Help to join separate lines in a single one from xml file

Ophiuchus · February 23, 2018, 1:02am

Hi all,

I need help to parse this xml file that has paragraphs broken in different lines and I would like to join in a single line.

I hope you can understand my explanation. Thanks for any help/direction.

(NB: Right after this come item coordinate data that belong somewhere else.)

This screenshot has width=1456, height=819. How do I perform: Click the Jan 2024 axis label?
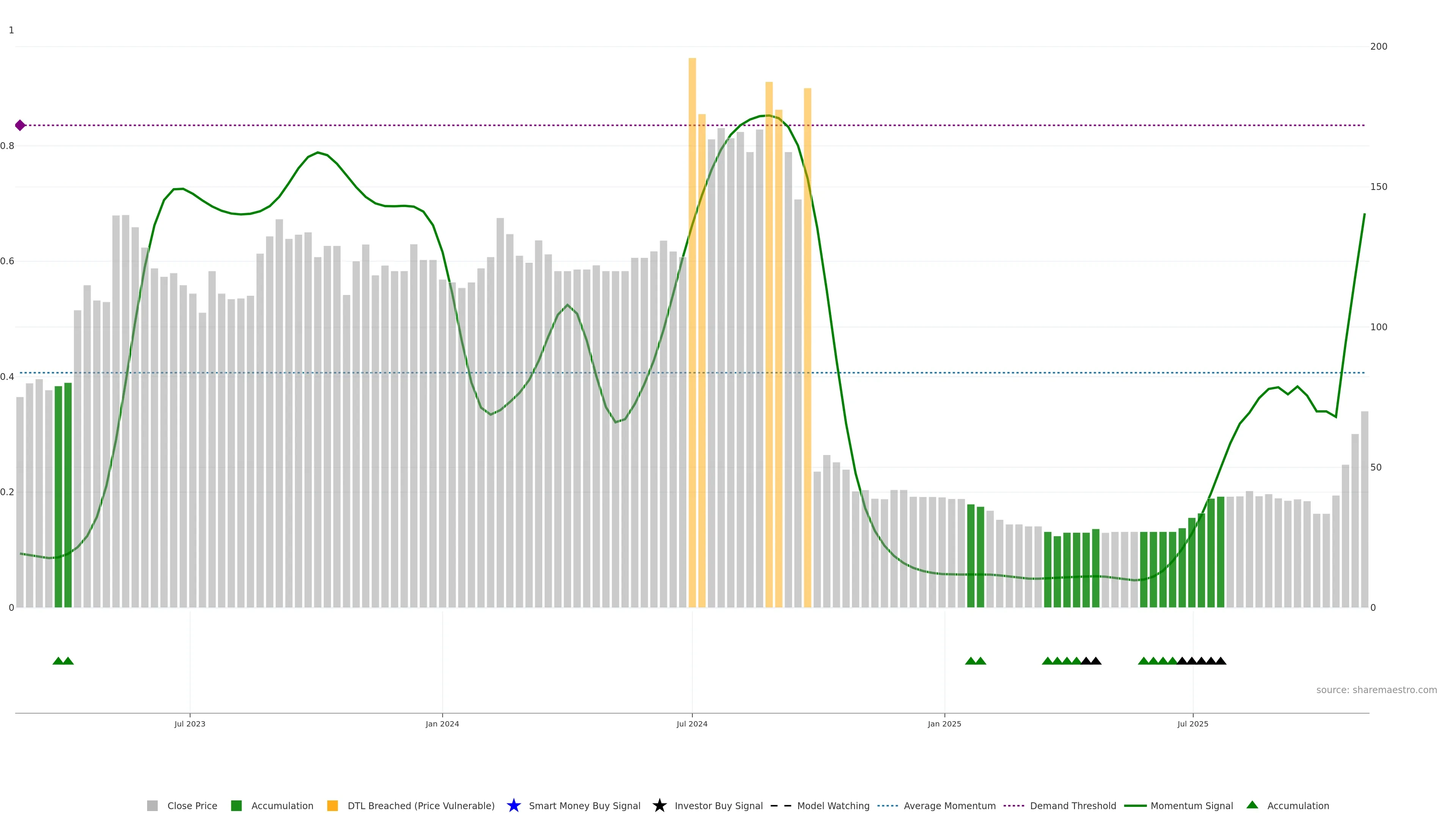[442, 723]
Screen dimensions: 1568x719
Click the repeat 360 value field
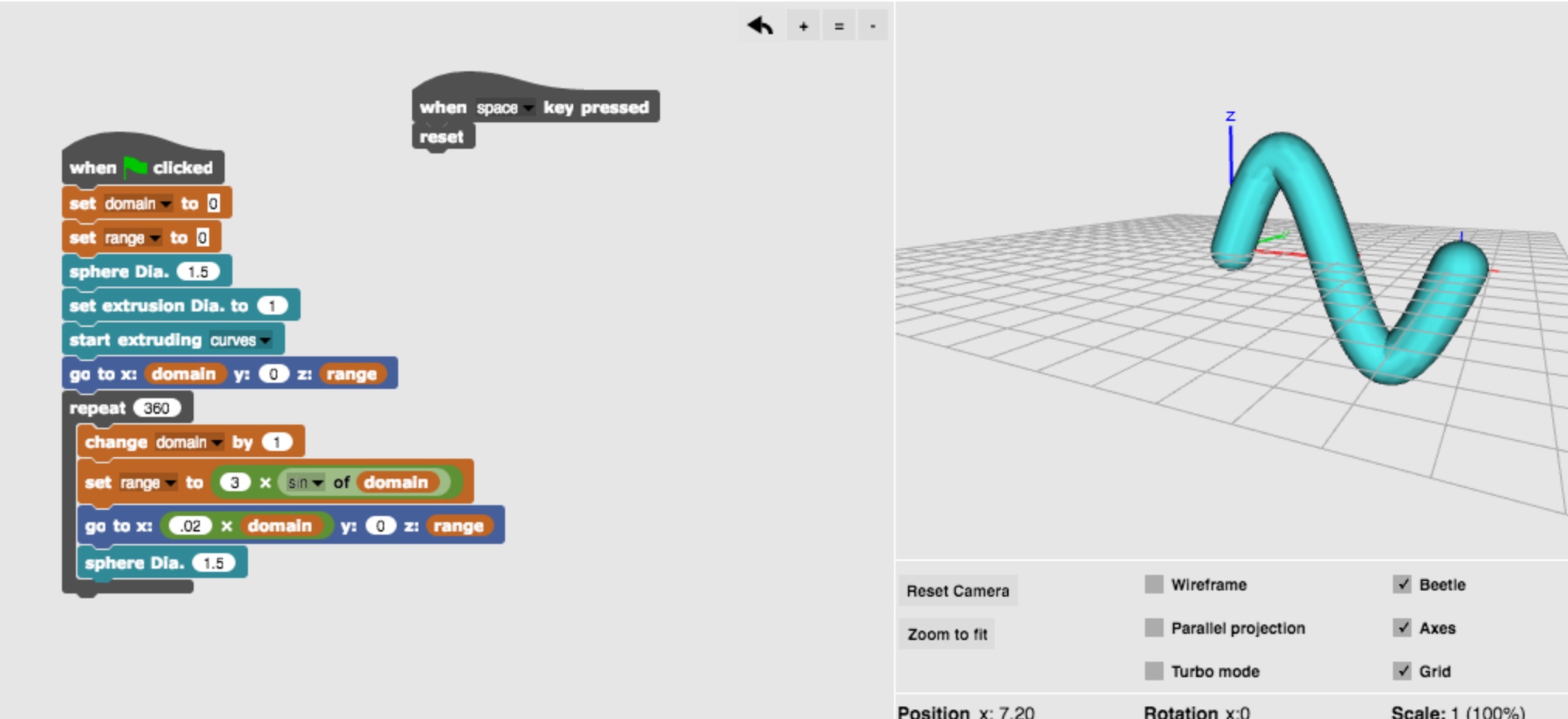tap(156, 408)
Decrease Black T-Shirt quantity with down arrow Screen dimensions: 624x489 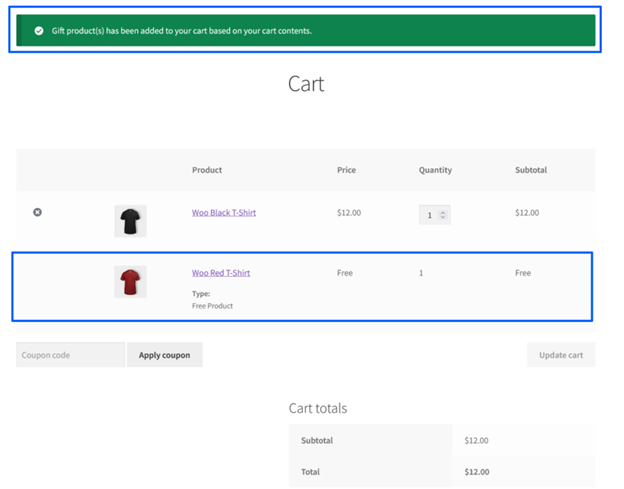pos(443,218)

The script could be in bash, awk, ruby, perl whatever please

In the output I want:
The values with font=9 as initial line of each group
The 1st value with font=8 that is inmediately below of value with font=9, I want it as 2nd line of each group
The 2nd value with font=8 that is below of value with font=9, I want it as first column of each group
The values with font=10 I want them as second column of each group
And finally, join in a single line the values with font=8 that belong to the previous value of font=10

input

	<text top="333" left="98" width="93" height="16" font="9"><b>OS family </b></text>
	<text top="350" left="98" width="192" height="16" font="8">Unix pk1</text>
	<text top="368" left="98" width="12" height="16" font="8">1 </text>
	<text top="365" left="112" width="5" height="11" font="10">1</text>
	<text top="368" left="118" width="308" height="16" font="8"> originally meant to be a </text>
	<text top="365" left="427" width="5" height="11" font="10">2</text>
	<text top="368" left="433" width="4" height="16" font="8"> </text>
	<text top="385" left="98" width="339" height="16" font="8">convenient platform</text>
	<text top="402" left="98" width="339" height="16" font="8"> for programmers</text>
	
	<text top="333" left="98" width="93" height="16" font="9"><b>Source model </b></text>
	<text top="350" left="98" width="192" height="16" font="8">Unix pk2</text>
	<text top="368" left="98" width="12" height="16" font="8">2 </text>
	<text top="365" left="112" width="5" height="11" font="10">1</text>
	<text top="368" left="118" width="308" height="16" font="8">Historically </text>
	<text top="368" left="118" width="308" height="16" font="8">closed-source </text>
	<text top="365" left="427" width="5" height="11" font="10">2</text>
	<text top="368" left="433" width="4" height="16" font="8"> </text>
	<text top="385" left="98" width="339" height="16" font="8">, while some Unix</text>
	<text top="402" left="98" width="339" height="16" font="8"> projects (including BSD family and Illumos)</text>
	<text top="402" left="98" width="339" height="16" font="8"> are open-source.</text>
	<text top="402" left="98" width="339" height="16" font="8"> Development started in 1969.</text>
	<text top="365" left="427" width="5" height="11" font="10">3</text>
	<text top="402" left="98" width="339" height="16" font="8">this is</text>
	<text top="402" left="98" width="339" height="16" font="8"> last paragraph.</text>

desired output

	OS family
	Unix pk1
	1 1 originally meant to be a
	1 2 convenient platform for programmers
	
	Source model 
	Unix pk2
	2 1 Historically closed-source 
	2 2 , while some Unix projects (including BSD family and Illumos) are open-source. Development started in 1969.
	2 3 this is last paragraph.

Don_Cragun · February 23, 2018, 2:12am

As always, it helps if we know what operating system you're using and what you have tried to solve this problem on your own.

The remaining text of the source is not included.